Topaz is hard, 8 on the Mohs scale, but has a distinct cleavage direction, so it should be shielded from sharp knocks; citrine, at 7, is a durable and easy-care quartz. Much of the blue topaz on the market is colorless topaz irradiated to blue, and a good deal of citrine is heat-treated amethyst — both accepted, stable treatments. Choose imperial topaz for its prized warm color, and citrine for a generous, sunny golden stone.

December Birthstone: Turquoise
Modern: TurquoiseAlso: Tanzanite (2002), blue zircon, lapis lazuliMohs: 5 – 6 (turquoise)Zodiac: Sagittarius · Capricorn
December is a study in blue, with three stones to choose from. Turquoise is one of the oldest gems known to humankind, an opaque robin's-egg blue to green prized for thousands of years. Tanzanite, by contrast, was discovered only in the 1960s and is found in just one place on earth, near Mount Kilimanjaro, glowing a velvety violet-blue. Blue zircon completes the trio with a bright, fiery brilliance and remarkable sparkle.
Turquoise adorned Egyptian pharaohs, Persian sultans and Native American silverwork alike, everywhere regarded as a stone of protection, good fortune and calm. Tanzanite, named by Tiffany & Co. for its only source, joined the birthstone list in 2002 and has become a modern favorite. Zircon — a natural stone often confused by name with the man-made 'cubic zirconia', though entirely different — has been treasured since antiquity.
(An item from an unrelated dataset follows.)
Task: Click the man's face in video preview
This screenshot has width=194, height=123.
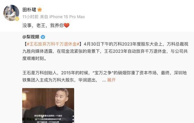Action: (x=62, y=98)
These are stones to wear with some care. Turquoise is soft and porous, 5 to 6 on the Mohs scale, and can be affected by cosmetics, oils and sunlight; much of it is stabilized to protect it, which should be disclosed. Tanzanite, 6 to 7, has a cleavage direction and is best kept from sharp knocks and ultrasonic cleaning. Blue zircon, whose color comes from heat treatment, is beautiful but can abrade at facet edges over time. All three shine brightest in earrings, pendants and thoughtfully worn rings.